Olive (Olea europaea)
- Color of the ripe fruit: Black
- Also called: Romana
- Origin: France
- Notable regions: Corsica
- Use: Oil and table
- Oil content: Low
- Growth form: Spreading
- Leaf: Elliptic
- Weight: Medium
- Shape: Ovoid
- Symmetry: Symmetrical

= Germaine olive =

Olive cultivar

The Germaine, also Ghjermana (/co/; Ghjermana di Balagna), Ghermana, Germana, and sometimes as Romana, is a cultivar of olives grown primarily in Corsica, but also in parts of northern Italy. Genetically it is close to the cultivar Frantoio, that is grown in the Italian region of Tuscany. The Germaine has a good yield of oil, and the plant is resistant to cold weather.

==Synonyms==
The name of the olive is spelt in a number of different ways, including Ghjermana (or Ghjermana de Balagne), Ghermana and Germana. In some parts of Corsica and in Perugia, it is also referred to as Romana.

==Characteristics==
It is a cultivar of middle strength, with a spreading growth form and elliptic leaves that are short and of medium width.

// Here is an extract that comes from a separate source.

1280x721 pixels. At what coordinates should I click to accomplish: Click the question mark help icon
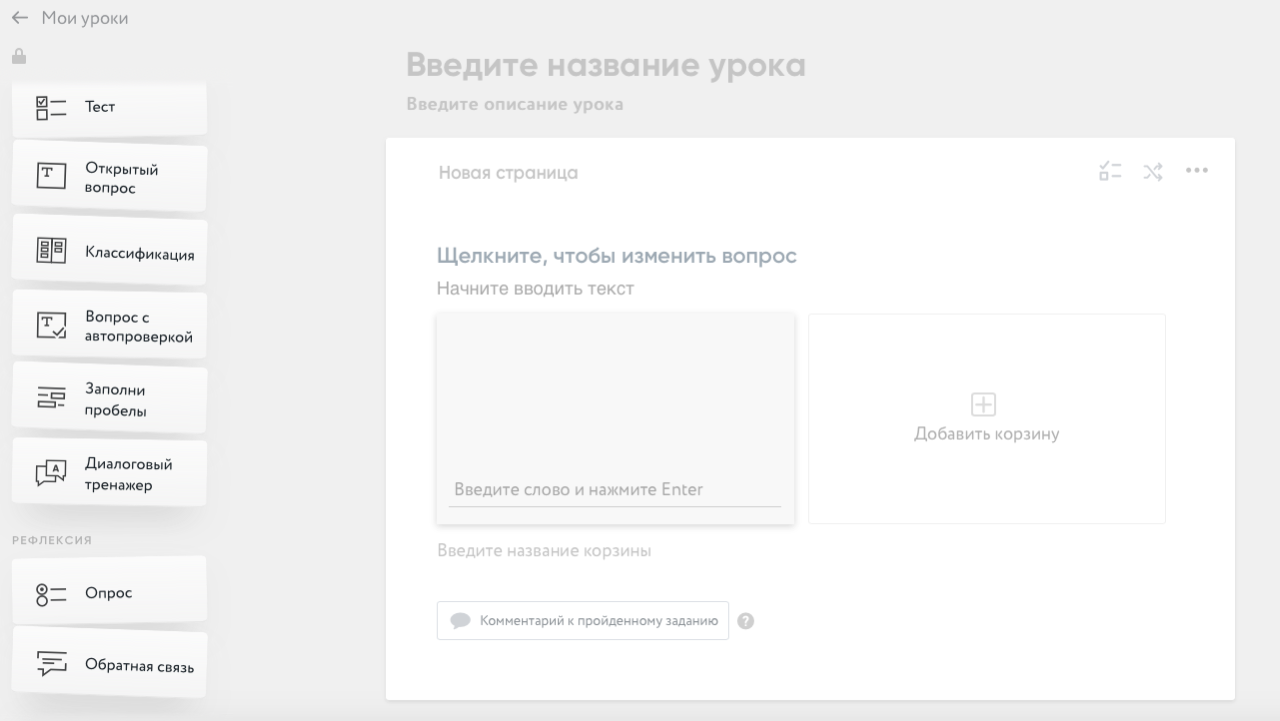[x=746, y=621]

The olives are of medium weight, their shape is ovoid and they are symmetrical. The stone has a rounded apex and base, with a smooth surface and the presence of a mucro. When fully mature, the colour of the fruit is black.

==Processing and agronomy==
The Germaine is a dual use cultivar, that can be used both for extraction of oil, and as a table olive. Its yield of oil can be very high; more than 30%. It is considered a cultivar of good and constant production. The smell of the oil has been compared to pumpkin peel, while the taste is described as creamy, yet intense. The Germaine is valued for its good resistance to cold weather.